Cyclic behavior of iron-based shape memory alloy bars for high-performance seismic devices

Abstract

As a new member of the shape memory alloy (SMA) material family, iron-based SMAs (Fe-SMAs) show great potential in seismic applications due to their favorable properties. The thermomechanical behavior of Fe-SMAs has been extensively studied over the past decades. However, the relevant research regarding the use of Fe-SMAs in the community of earthquake engineering is still in an early stage, particularly on their mechanical behavior under cyclic tension–compression loadings.

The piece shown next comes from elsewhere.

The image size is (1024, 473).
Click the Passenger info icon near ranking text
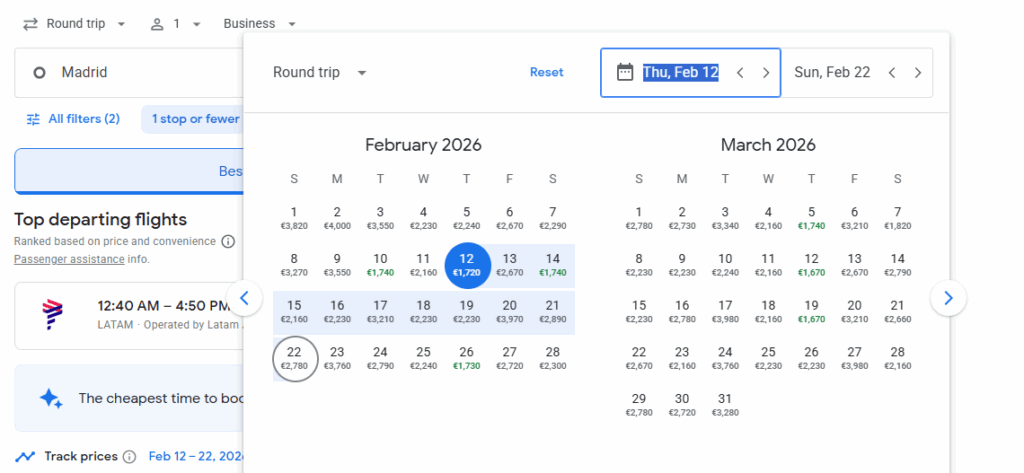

This study conducted a systematic experimental investigation of the cyclic behavior of Fe-SMA bars with a buckling-restrained device, which was cyclically tested under tension–compression loadings. The cyclic properties, such as hysteretic response, recovery capability, fatigue behavior, and fracture behavior were evaluated with varying strain amplitudes and different loading protocols. Test results show that satisfactory hysteretic loops with excellent deformation capability are obtained under cyclic tension–compression loadings. Fe-SMA bars exhibit acceptably stable behavior under multistage loadings. Moreover, they possess unique inherent properties, including moderate shape memory effect, high “post-yield” stiffness, and excellent fatigue behavior, thereby providing a promising solution to develop high-performance seismic devices. These properties are conducive to limit peak drifts, mitigate residual drifts of structures, and withstand long-duration ground motions and strong repeated aftershocks.